IEEE Trans. on Nuclear Science, vol. NS-30, No. 4, 8/83, pp.
2531-2533. .
Proceedings of the 8th Int'l Conf. on High-Energy Accelerators Cern
1971, Geneva, Switzerland, 1971, pp. 177-182..
|
Primary Examiner: Moore; David K.
Assistant Examiner: Wieder; K.
Attorney, Agent or Firm: Kenyon & Kenyon
Claims
What is claimed is:
1. Apparatus for generating a magnetic field having a spatially
predetermined field pattern in a useful volume in the interior of a
chamber in a curved section of a track of an electrically charged
particle accelerator, comprising a plurality of field generating
windings in said curved section of the track and further comprising
at least one thin plate-shaped body of ferro-magnetic material
influencing the field pattern and being disposed on each of the two
opposite sides and outside of the useful volume, each of said
plate-shaped bodies having predetermined geometric extent and
comprising a material having high permeability, surfaces of the
plate-shaped bodies facing the useful volume being shaped and
arranged so that said surfaces lie in planes defined by magnetic
equipotential surfaces of the magnetic field to be generated in the
useful volume.
2. The apparatus recited in claim 1, wherein the smallest distance
of each plate-shaped body from the useful volume is smaller than
the corresponding extent of the useful volume in the same
direction.
3. The apparatus recited in claim 1, wherein a transverse dimension
of each plate-shaped body is larger than the corresponding extent
of the useful volume in the same direction.
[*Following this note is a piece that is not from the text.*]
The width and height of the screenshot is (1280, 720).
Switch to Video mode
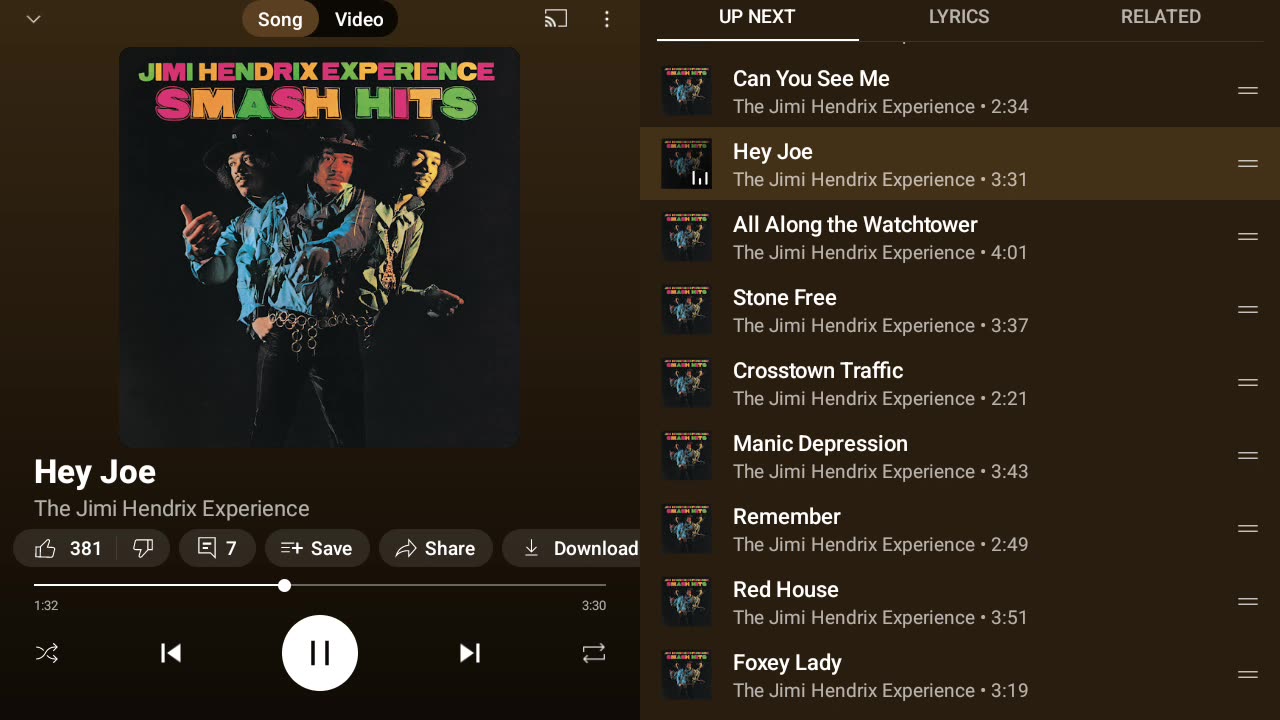(x=359, y=19)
4. The apparatus recited in claim 1, wherein the geometric extent
of the surface sections of the equipotential surfaces to be covered
by one of the plate-shaped bodies is chosen large enough so that
the field lines of the magnetic field passing through the useful
volume substantially pass through these surface sections.
5. The apparatus recited in claim 1, further comprising first means
of predetermined extent comprising wire-or ribbon-shaped
superconductors disposed outside of and on opposite sides of the
useful volume, each first means being shaped and arranged so that
it follows the field lines of the magnetic field to be generated in
the useful volume, the superconductors being aligned
perpendicularly to the field lines and being connected at least at
their ends to electrically conducting parts extending in the
direction of the field lines.
6. The apparatus recited in claim 5, wherein the electrically
conducting parts comprise material which is electrically
normal-conducting at the operating temperature of the
superconductors.
7. The apparatus recited in claim 5, wherein the superconductors
are connected also in regions between their ends to electrically
conducting parts which extend in the direction of the field lines
of the magnetic field to be generated in the useful volume.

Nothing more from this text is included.